The biggest news and changes here are the Sapphire categories. Airbnb isn’t going to be useful to everybody, but this provides a way to redeem points for homesharing at ‘full value’ and that’s actually a unique benefit for a credit card. For years by the way Airbnb has been expected to do a co-brand credit card and hasn’t. Not only does this let Chase cardholders break out of loyalty to a single airline or hotel chain for points-earning, it lets cardholders break free of hotels. I can’t imagine their major hotel partners are happy about this.

Overall the categories may not be as useful as home improvement stores and groceries, but retaining dining for Sapphire Reserve cardmembers means most of those customers will have no problem using their points to effectively ‘cash out’ at 1.5 cents apiece against spend they’d do anyway converting points into money in the pocket.

In any case, ‘Pay Yourself Back’ remains a great new feature of Chase’s own-branded suite of cards. And the Chase Sapphire Preferred® Card‘s 100,000 bonus points after you spend $4,000 on purchases in the first 3 months from account opening remains incredible.
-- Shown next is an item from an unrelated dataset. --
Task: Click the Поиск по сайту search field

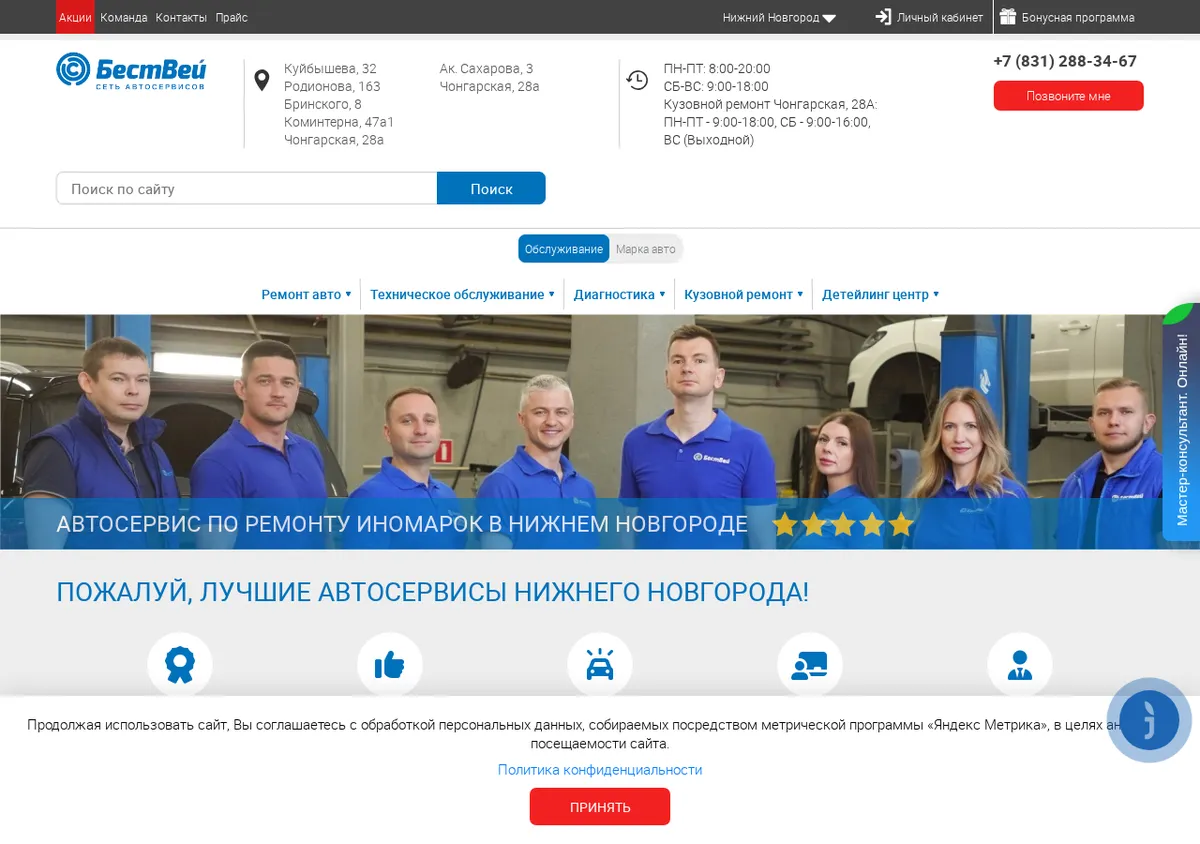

I’ll still be using most of my points for transfers to loyalty programs, though at 1.5 cents apiece I might even consider Airbnb though all the fees and general non-cancellability of many bookings may still stop me.

About Gary Leff

Gary Leff is one of the foremost experts in the field of miles, points, and frequent business travel - a topic he has covered since 2002. Co-founder of frequent flyer community InsideFlyer.com, emcee of the Freddie Awards, and named one of the "World's Top Travel Experts" by Conde' Nast Traveler (2010-Present) Gary has been a guest on most major news media, profiled in several top print publications, and published broadly on the topic of consumer loyalty. More About Gary »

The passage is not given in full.